Under the difference calculus, we have that
$$\Delta f(x)=f(x+1)-f(x)$$.
We also have factorial polynomials (sometimes referred to the rising and or falling factorials). The text I am reading defines the factorial function as
$$x^{(n)}=x(x-1)(x-2)...(x-(n-1))$$
with $x^{(0)}=1$ by definition. Applying Delta to the factorial function gives
$$\Delta x^{(n)}=(x+1)^{(n)}-x^{(n)}$$ $$=(x+1)[x(x-1)...(x-(n-2))-[x(x-1)...(x-(n-2))](x-(n-1))$$ $$=[(x+1)-(x-n+1)][x(x-1)...(x-(n-2))]$$ $$=nx^{(n-1)}$$
and this holds for positive $n$. It is then noted that
$$x^{(m+n)}=x(x-1)...(x-(m-1))\cdot(x-m)(x-m-1)...(x-m-(n-1))$$
and so
$$x^{(m+n)}=x^{(m)}\cdot (x-m)^{(n)}$$
Now by the above, if we let $m+n=0$, then $m=-n$. So we have
$$1=x^{(0)}=x^{(-n+n)}=x^{(-n)}(x-(-n))^{(n)}=x^{(-n)}(x+n)^{(n)}$$
So since $1=x^{(-n)}(x+n)^{(n)}$, we have that
$$x^{(-n)}=\frac{1}{(x+n)^{(n)}}$$
Now I am in the game to show that
$$\Delta x^{(n)}=nx^{(n-1)}$$
for negative integers.

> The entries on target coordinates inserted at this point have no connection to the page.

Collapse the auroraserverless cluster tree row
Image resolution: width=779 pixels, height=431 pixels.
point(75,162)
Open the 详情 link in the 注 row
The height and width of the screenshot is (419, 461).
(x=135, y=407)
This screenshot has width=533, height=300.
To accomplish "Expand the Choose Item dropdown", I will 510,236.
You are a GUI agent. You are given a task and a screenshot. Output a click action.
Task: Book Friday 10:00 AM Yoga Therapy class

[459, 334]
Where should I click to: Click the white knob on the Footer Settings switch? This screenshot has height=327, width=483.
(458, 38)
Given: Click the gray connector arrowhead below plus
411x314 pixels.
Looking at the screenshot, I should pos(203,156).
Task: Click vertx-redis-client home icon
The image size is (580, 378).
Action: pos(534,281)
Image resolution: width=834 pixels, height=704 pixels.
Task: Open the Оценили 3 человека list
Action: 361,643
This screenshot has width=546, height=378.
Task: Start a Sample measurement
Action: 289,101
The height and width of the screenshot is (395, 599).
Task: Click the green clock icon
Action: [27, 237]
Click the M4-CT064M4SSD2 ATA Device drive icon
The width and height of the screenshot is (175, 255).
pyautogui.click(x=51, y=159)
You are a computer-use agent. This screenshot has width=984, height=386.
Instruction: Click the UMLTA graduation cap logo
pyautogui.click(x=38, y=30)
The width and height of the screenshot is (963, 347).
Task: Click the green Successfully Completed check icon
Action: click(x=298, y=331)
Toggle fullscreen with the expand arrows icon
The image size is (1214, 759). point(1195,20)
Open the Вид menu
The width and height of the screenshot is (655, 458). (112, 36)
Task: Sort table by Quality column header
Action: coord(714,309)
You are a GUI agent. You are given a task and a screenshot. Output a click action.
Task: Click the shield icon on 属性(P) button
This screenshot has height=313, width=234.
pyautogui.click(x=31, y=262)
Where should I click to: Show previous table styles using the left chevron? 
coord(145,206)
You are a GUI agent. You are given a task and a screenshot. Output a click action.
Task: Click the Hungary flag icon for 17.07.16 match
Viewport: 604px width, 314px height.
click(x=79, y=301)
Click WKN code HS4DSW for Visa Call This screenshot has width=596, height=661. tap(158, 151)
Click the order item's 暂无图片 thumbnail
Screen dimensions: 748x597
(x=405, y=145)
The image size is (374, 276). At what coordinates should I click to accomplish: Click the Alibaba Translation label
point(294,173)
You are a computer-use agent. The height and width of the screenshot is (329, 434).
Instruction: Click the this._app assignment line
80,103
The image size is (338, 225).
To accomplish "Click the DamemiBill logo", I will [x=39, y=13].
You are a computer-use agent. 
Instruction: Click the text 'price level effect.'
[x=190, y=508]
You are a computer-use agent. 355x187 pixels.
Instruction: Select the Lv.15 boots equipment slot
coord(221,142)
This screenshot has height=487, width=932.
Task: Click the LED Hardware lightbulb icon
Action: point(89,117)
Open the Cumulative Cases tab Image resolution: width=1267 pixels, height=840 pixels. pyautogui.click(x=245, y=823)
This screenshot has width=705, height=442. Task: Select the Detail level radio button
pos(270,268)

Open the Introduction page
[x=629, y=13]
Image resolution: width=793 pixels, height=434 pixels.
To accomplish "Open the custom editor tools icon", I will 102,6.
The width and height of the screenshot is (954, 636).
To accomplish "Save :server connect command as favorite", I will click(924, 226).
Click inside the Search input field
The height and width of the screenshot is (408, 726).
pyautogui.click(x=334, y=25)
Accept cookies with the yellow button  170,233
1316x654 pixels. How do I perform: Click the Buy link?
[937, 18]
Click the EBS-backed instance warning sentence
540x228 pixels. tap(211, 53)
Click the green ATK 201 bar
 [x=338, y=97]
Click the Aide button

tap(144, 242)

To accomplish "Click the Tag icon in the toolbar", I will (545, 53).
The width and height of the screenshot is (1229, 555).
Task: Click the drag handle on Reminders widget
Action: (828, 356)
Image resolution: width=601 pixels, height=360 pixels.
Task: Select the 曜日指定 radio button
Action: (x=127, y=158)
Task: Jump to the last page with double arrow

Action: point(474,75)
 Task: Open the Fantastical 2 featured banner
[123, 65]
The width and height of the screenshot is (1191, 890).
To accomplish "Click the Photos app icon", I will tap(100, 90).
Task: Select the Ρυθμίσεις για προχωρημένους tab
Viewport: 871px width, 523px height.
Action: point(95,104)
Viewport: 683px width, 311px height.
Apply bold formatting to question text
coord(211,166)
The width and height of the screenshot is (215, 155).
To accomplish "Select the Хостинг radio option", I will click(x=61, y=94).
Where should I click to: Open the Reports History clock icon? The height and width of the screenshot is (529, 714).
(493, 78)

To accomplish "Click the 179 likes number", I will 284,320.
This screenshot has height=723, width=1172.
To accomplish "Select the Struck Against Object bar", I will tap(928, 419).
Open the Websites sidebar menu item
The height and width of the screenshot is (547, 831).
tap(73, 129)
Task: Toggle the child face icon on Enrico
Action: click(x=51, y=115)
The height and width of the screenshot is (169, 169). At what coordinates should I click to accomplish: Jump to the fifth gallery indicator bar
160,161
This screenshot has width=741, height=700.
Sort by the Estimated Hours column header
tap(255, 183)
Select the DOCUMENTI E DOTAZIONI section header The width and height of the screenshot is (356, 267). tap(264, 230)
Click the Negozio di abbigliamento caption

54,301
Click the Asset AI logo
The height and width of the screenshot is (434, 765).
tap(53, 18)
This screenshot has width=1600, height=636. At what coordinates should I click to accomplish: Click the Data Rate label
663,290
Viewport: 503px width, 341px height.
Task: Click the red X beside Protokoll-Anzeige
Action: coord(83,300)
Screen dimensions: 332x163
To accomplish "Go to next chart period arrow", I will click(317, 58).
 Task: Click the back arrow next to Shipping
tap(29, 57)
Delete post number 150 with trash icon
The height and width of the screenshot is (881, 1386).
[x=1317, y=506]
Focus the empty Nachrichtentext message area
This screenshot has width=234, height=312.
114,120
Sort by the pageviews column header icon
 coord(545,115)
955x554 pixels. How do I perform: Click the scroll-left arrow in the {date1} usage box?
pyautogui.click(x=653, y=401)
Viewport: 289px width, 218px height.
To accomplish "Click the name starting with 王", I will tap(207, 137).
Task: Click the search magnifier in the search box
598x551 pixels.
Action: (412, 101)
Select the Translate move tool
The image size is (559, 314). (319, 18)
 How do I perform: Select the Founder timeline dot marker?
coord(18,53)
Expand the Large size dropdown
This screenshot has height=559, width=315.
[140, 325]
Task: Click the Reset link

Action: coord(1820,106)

Which I interpret as trying to find
$$\Delta x^{(-n)}$$ So when I attempt the calculation, I get
$$\Delta x^{(-n)}=(x+1)^{(-n)}-x^{(n)}$$ $$=\frac{1}{(x+1+n)^{(n)}}-\frac{1}{(x+n)^{(n)}}$$ $$=\frac{1}{(x+1+n)(x+n)...(x+2)}-\frac{1}{(x+n)(x+(n-1))...(x+1)}$$ $$=\frac{1}{(x+1+n)[(x+n)...(x+2)]}-\frac{1}{[(x+n)...(x+2)](x+1)}$$ $$=\frac{1}{x+1+n}\frac{1}{(x+n)...(x+2)}-\frac{1}{x+1}\frac{1}{(x+n)...(x+2)}$$ $$=\left[\frac{1}{x+1+n}-\frac{1}{x+1}\right]\frac{1}{(x+n)...(x+2)}$$ $$=\frac{(x+1)-(x+1+n)}{(x+1)(x+1+n)}\frac{1}{(x+n)^{(n-1)}}$$
And this is where i get stuck...
Hint: You might be interested in the calculation following (2.52) in Concrete Mathematics by R.L. Graham, D.E. Knuth and O. Patashnik.